● **Exercise objective**:
Copy out the stretch of the material from the line containing "Where should I click to: Click" through the end of the material, word for word, leaving out the pictures.
####################
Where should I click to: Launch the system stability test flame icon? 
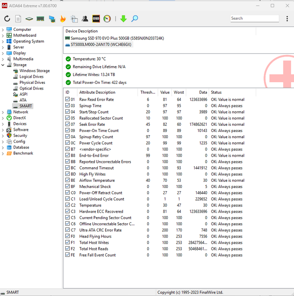(63, 19)
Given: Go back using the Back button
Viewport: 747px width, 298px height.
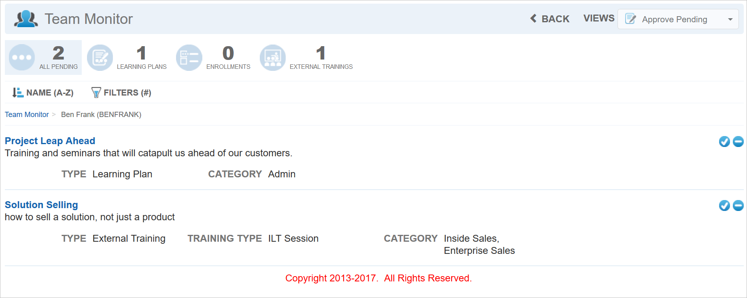Looking at the screenshot, I should [x=550, y=19].
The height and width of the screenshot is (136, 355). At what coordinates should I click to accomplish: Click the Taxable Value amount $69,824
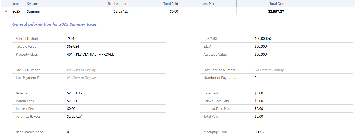(73, 46)
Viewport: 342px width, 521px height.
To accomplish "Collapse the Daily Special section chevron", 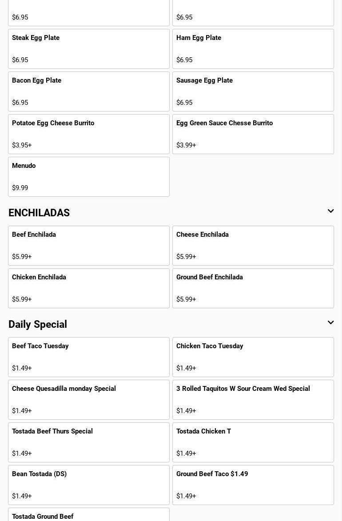I will pyautogui.click(x=330, y=323).
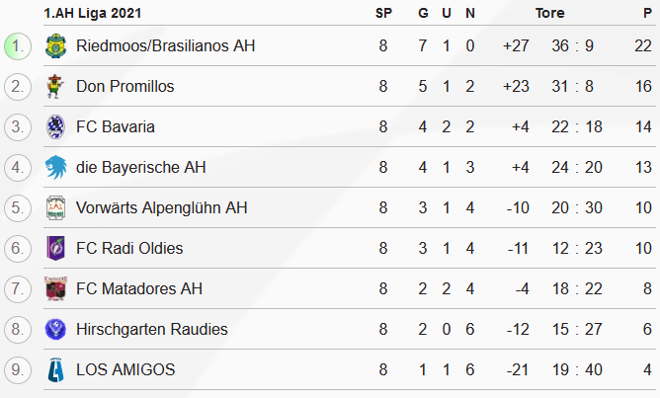Viewport: 660px width, 398px height.
Task: Click the FC Matadores AH logo
Action: point(55,289)
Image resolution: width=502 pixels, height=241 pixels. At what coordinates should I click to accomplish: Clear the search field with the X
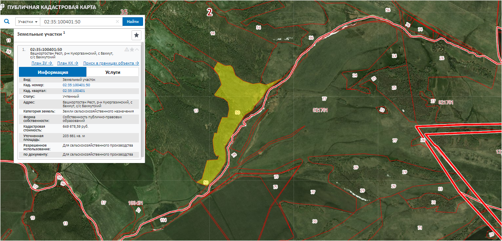pos(117,22)
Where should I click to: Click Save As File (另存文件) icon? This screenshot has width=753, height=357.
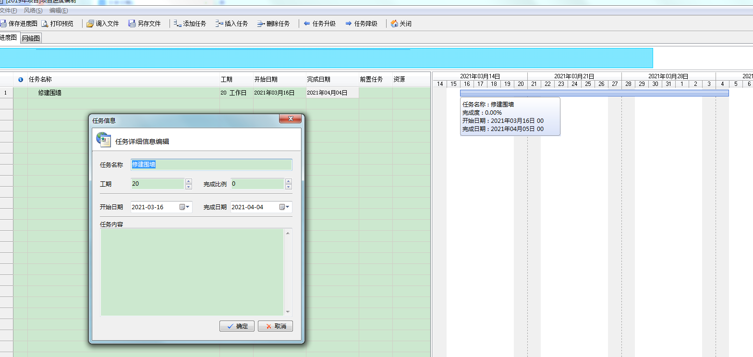pos(132,24)
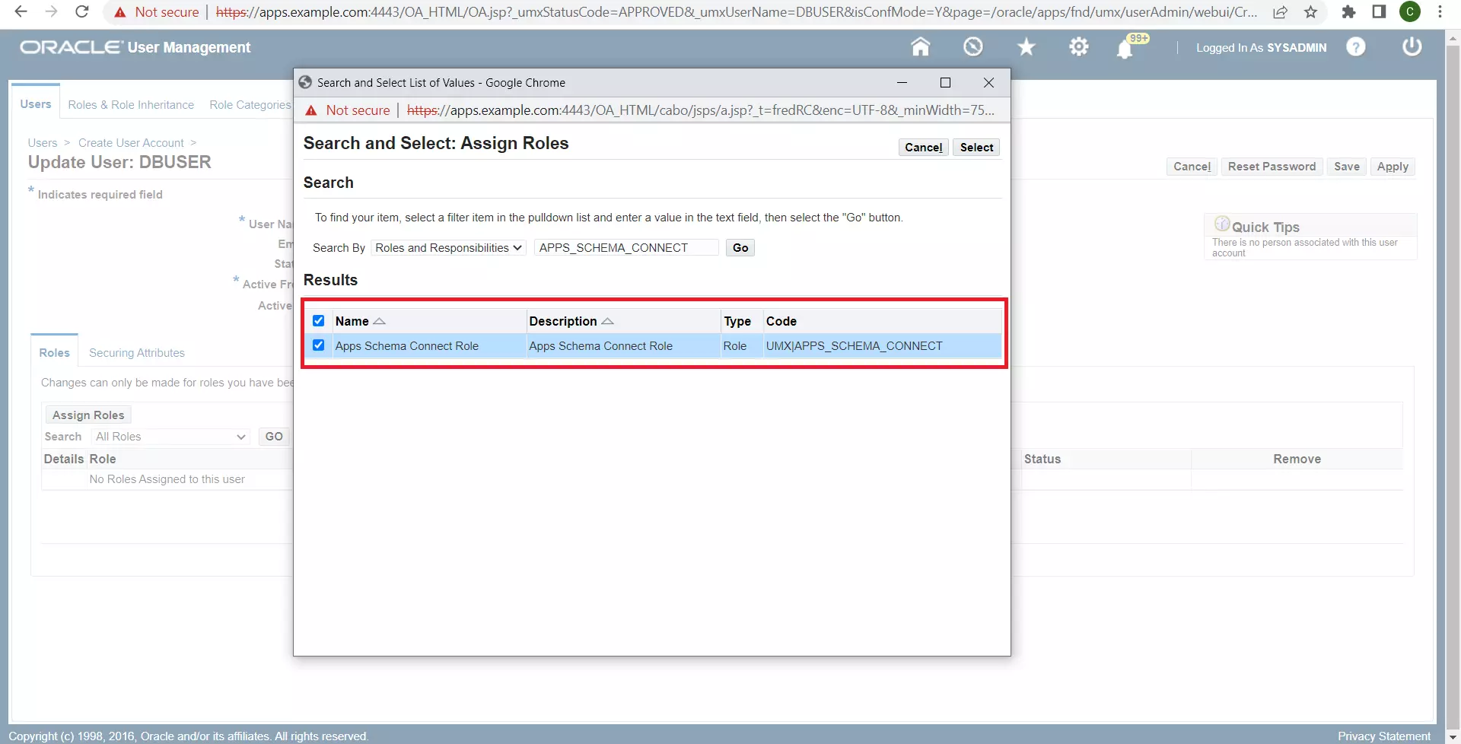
####################
● **Result below**:
Where should I click to: Click Save As File (另存文件) icon? This screenshot has width=753, height=357.
pos(132,24)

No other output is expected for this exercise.